▶ **AIM OF THE EXERCISE**:
Could you copy out every row below word for word, leaving out the pictures?

Start SUPPLIED RECORDS

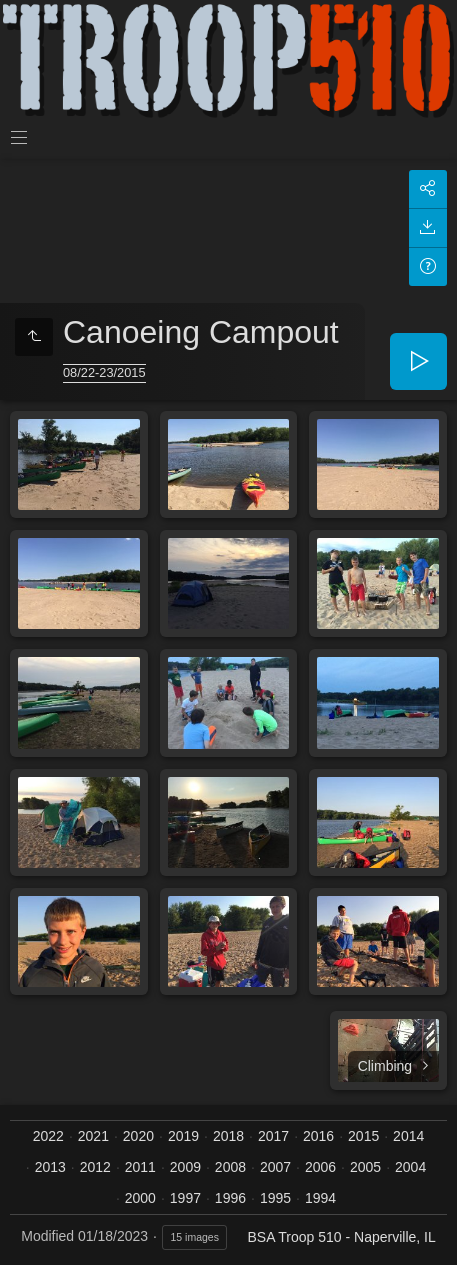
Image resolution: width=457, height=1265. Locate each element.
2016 (318, 1136)
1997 (185, 1198)
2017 (273, 1136)
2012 (95, 1167)
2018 (228, 1136)
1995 (275, 1198)
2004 (410, 1167)
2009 (185, 1167)
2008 (230, 1167)
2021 (93, 1136)
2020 (138, 1136)
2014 (408, 1136)
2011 (140, 1167)
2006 (320, 1167)
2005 (365, 1167)
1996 (230, 1198)
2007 (275, 1167)
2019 (183, 1136)
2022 (48, 1136)
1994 (320, 1198)
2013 (50, 1167)
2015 (363, 1136)
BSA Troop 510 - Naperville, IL (341, 1237)
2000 (140, 1198)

End SUPPLIED RECORDS

▶ **SOLUTION TO THIS EXERCISE**:
Image resolution: width=457, height=1265. Locate each element.
2016 (318, 1136)
1997 (185, 1198)
2017 (273, 1136)
2012 (95, 1167)
2018 (228, 1136)
1995 (275, 1198)
2004 (410, 1167)
2009 (185, 1167)
2008 (230, 1167)
2021 (93, 1136)
2020 (138, 1136)
2014 (408, 1136)
2011 (140, 1167)
2006 (320, 1167)
2005 (365, 1167)
1996 (230, 1198)
2007 (275, 1167)
2019 (183, 1136)
2022 (48, 1136)
1994 (320, 1198)
2013 (50, 1167)
2015 (363, 1136)
BSA Troop 510 - Naperville, IL (341, 1237)
2000 (140, 1198)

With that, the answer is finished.